Nagraj is arguably the most powerful superhero in the Raj Comics Universe and is among the most powerful Icchadhari Naagas of his time. Time and again, he has even shown the potential of challenging the Supreme Snake-Gods like Sheshnaag, Vasuki, Takshak, Kaaljayi, and has defeated the likes of Kaaldoot, Trifana, Mahavyaal and Sheetnaag Kumar, who are ranked among the mightiest snakes in their species.

- Microscopic snakes: Nagraj uses them variably as ropes, ladders, parachutes, shields, boats, spies and messengers. Most notable among them is Naganand, at a time considered right-hand man of Nagraj, he left Nagraj's body to look after the people of Nagdweep at Nagraj's order after he upgraded to become an ichchhadhaari nag. Some of the notable snakes possessed by Nagraj are Jagmag sarp, Naav-sarp, Nagfani sarp, Ichchhadhaari-naags, Dhwansak sarp, Tishk sarp
- Ichchhadhaari nags. It is quite notable that some of them possess such great powers which rival Nagraj's own, but they all hold great respect for Nagraj. While some of them live in his body just cause they have no better place to live, others live willingly to learn something from Nagraj's way of life. Most notable names among them are:
  - Saudaangi: She is the member of an Egyptian clan of snakes which fights against the evil mummy of pharaoh Tutankhemun. Like Nagfani snakes she too has spikes on her body when she is in her snake form, she also has a limited knowledge of Tantra.
  - Sheetnag kumar: He belongs to a clan of ichchhadhari nags living on the Himayalas. He can create and manipulate ice at his will giving it different forms like spears and arrows. Sheetnag-kumar also regulates Nagraj's body temperature making him immune to normal fire when he is inside his body and also giving him protection against severe cold; one of Nagraj's greatest weakness which makes him drowsy pushing him towards hibernation . Sheetnag-kumar's Fang can absorb many attacks and revert them back towards the enemy. He can also freeze all the liquids inside one's body paralysing him.

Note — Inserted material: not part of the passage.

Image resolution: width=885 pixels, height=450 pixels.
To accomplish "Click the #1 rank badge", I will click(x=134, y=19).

  - Naagu: Naagu is the most cheerful and comical among Nagraj's snakes. His acts are such that at times it becomes difficult to judge whether he is a jester or a helper. He belongs to a family of Ichchhadhaari naags living near Mahanagar.
- Venom: Nagraj's venom is the most powerful venom of the world, so much so that direct contact with it results in instant death and melting of body. He gained his venom through the blessings of snake deity Deva Kaaljayi, who himself was blessed by Lord Shiva. It is explained that Lord Shiva who holds the strongest venom of the universe synthesised during Samudra-Manthan, gave a minor portion of it to Deva Kaljayi who holds a dilute form of it and Nagraj holds an even more dilute form of it. The different ways in which Nagraj uses his venom also results in various powers he is said to possess. Like Vish-funkar, Nagraj uses his breath to force out his venom in vapour form, depending upon its concentration the vish-funkar can cause a variety of damages to his enemies. Its effects include temporary blindness, drowsiness, black outs, deaths and for once it even caused fire.

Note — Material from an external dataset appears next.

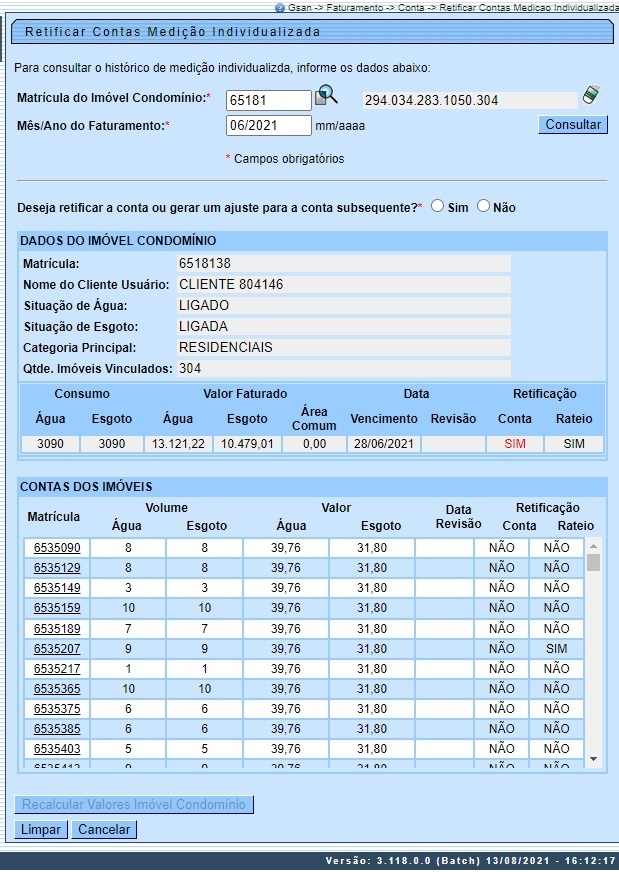
Task: Click the magnifier search icon beside Matrícula field
Action: click(x=327, y=96)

- Ichchhadhaari Shakti: Nagraj even when limited on power has been seen successfully switching between his real and snake form. He can use this power to divide his body into particles and rejoin them within 3 seconds making him invisible and intangible temporarily.
- Hypnotism: Nagraj has a unique hypnotic effect, formerly considered a separate power, this power was later explained as an application of his ichchhadhaari shakti. Utilizing this power Nagraj can cast a hypnotic reality upon his surroundings using his eyes.[1] Breaking this hypnotic fate is extremely difficult and going against it is impossible. Nagraj and his snakes can cast normal hypnotism too.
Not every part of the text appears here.